PROBLEM TO WORK ON =>
Look in the material below for the line holding "Where should I click to: Click the heyharryheymatilda". Set it down exactly, with each later line up to and including the line holding "Task: Select the 9500 abundance axis value".

START GIVEN DATA

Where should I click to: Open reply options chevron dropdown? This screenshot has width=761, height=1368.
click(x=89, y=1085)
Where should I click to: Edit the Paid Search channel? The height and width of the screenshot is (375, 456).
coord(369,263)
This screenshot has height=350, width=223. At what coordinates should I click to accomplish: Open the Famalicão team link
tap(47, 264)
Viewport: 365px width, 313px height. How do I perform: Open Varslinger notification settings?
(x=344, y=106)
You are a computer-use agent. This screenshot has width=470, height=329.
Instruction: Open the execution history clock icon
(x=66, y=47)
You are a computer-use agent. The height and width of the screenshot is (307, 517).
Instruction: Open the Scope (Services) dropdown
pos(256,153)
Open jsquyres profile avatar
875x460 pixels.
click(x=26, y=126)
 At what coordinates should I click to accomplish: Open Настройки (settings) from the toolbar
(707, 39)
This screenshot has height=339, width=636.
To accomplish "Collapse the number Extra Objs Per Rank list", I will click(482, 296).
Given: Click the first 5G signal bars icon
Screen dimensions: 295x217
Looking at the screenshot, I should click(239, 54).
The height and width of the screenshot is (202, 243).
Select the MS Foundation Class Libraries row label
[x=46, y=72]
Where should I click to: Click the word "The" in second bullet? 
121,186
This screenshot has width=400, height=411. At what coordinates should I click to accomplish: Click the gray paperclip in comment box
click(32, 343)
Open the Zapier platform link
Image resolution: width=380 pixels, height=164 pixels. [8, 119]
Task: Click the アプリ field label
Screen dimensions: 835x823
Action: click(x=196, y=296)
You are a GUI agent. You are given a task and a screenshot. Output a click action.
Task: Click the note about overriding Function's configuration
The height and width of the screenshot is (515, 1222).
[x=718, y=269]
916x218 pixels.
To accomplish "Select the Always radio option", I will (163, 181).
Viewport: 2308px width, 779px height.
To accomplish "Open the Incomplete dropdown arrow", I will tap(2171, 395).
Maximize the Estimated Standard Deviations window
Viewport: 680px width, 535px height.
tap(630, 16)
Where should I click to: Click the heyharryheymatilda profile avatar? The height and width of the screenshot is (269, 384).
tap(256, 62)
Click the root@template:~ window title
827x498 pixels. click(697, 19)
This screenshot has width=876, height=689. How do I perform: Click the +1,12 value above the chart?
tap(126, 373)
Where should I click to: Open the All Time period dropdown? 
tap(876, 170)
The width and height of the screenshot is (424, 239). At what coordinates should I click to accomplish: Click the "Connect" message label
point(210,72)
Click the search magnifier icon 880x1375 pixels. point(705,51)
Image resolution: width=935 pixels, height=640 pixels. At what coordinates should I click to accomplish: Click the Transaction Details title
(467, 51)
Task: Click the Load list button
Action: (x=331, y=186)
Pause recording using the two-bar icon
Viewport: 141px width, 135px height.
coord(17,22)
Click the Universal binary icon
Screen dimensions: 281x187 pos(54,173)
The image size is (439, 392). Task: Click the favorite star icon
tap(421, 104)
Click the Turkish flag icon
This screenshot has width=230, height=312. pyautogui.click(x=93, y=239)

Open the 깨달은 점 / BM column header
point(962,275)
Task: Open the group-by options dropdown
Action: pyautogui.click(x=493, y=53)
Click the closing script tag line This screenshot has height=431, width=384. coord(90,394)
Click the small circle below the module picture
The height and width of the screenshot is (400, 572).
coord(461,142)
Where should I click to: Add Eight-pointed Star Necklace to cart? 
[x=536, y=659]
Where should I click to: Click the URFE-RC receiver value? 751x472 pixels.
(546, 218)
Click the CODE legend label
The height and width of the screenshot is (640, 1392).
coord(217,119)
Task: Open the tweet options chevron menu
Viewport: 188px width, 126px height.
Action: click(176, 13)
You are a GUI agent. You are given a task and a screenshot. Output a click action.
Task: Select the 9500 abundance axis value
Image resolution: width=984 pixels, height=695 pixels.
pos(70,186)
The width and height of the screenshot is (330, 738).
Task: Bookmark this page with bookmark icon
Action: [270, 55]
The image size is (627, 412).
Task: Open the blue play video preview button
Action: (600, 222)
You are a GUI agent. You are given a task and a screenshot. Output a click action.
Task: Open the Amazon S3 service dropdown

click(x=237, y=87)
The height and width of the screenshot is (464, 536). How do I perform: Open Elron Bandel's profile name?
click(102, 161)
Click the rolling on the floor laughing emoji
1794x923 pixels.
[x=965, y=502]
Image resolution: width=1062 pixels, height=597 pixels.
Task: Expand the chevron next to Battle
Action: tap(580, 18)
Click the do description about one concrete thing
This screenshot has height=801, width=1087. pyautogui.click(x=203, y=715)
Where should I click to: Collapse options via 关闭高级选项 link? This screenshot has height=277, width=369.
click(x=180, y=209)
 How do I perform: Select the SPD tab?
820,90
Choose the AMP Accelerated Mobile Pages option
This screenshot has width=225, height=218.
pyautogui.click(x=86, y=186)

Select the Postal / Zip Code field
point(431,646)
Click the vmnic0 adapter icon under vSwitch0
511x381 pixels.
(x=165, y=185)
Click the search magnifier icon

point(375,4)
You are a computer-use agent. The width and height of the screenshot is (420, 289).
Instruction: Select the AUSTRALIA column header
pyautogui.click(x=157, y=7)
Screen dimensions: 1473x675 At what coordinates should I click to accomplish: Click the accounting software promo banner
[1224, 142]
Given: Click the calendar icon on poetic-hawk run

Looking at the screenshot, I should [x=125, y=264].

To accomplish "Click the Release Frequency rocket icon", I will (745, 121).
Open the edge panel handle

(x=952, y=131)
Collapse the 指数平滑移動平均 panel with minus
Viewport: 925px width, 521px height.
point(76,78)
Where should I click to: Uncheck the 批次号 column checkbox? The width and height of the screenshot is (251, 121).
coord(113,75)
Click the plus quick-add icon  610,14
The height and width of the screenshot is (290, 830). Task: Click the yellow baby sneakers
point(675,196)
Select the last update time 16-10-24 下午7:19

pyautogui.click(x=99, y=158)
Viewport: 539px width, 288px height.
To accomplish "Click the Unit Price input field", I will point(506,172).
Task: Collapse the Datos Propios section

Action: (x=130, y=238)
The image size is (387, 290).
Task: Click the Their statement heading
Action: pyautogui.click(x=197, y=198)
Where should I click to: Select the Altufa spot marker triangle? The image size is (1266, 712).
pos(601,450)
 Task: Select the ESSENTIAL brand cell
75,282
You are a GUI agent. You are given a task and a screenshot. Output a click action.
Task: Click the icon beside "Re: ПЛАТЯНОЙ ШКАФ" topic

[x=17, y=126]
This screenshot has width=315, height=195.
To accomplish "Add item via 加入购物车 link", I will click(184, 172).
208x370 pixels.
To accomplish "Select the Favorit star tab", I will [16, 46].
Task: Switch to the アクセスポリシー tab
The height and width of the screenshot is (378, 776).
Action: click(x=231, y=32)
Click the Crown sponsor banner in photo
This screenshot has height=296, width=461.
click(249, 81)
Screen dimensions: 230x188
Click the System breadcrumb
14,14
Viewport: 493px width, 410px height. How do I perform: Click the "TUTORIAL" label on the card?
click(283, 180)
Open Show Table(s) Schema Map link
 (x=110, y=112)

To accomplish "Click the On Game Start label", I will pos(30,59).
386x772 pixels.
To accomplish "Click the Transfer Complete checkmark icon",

END GIVEN DATA

EXERCISE RESPONSE =>
Where should I click to: Click the heyharryheymatilda profile avatar? The height and width of the screenshot is (269, 384).
tap(256, 62)
Click the root@template:~ window title
827x498 pixels. click(697, 19)
This screenshot has width=876, height=689. How do I perform: Click the +1,12 value above the chart?
tap(126, 373)
Where should I click to: Open the All Time period dropdown? 
tap(876, 170)
The width and height of the screenshot is (424, 239). At what coordinates should I click to accomplish: Click the "Connect" message label
point(210,72)
Click the search magnifier icon 880x1375 pixels. point(705,51)
Image resolution: width=935 pixels, height=640 pixels. At what coordinates should I click to accomplish: Click the Transaction Details title
(467, 51)
Task: Click the Load list button
Action: (x=331, y=186)
Pause recording using the two-bar icon
Viewport: 141px width, 135px height.
coord(17,22)
Click the Universal binary icon
Screen dimensions: 281x187 pos(54,173)
The image size is (439, 392). Task: Click the favorite star icon
tap(421, 104)
Click the Turkish flag icon
This screenshot has width=230, height=312. pyautogui.click(x=93, y=239)

Open the 깨달은 점 / BM column header
point(962,275)
Task: Open the group-by options dropdown
Action: pyautogui.click(x=493, y=53)
Click the closing script tag line This screenshot has height=431, width=384. coord(90,394)
Click the small circle below the module picture
The height and width of the screenshot is (400, 572).
coord(461,142)
Where should I click to: Add Eight-pointed Star Necklace to cart? 
[x=536, y=659]
Where should I click to: Click the URFE-RC receiver value? 751x472 pixels.
(546, 218)
Click the CODE legend label
The height and width of the screenshot is (640, 1392).
coord(217,119)
Task: Open the tweet options chevron menu
Viewport: 188px width, 126px height.
Action: click(176, 13)
You are a GUI agent. You are given a task and a screenshot. Output a click action.
Task: Select the 9500 abundance axis value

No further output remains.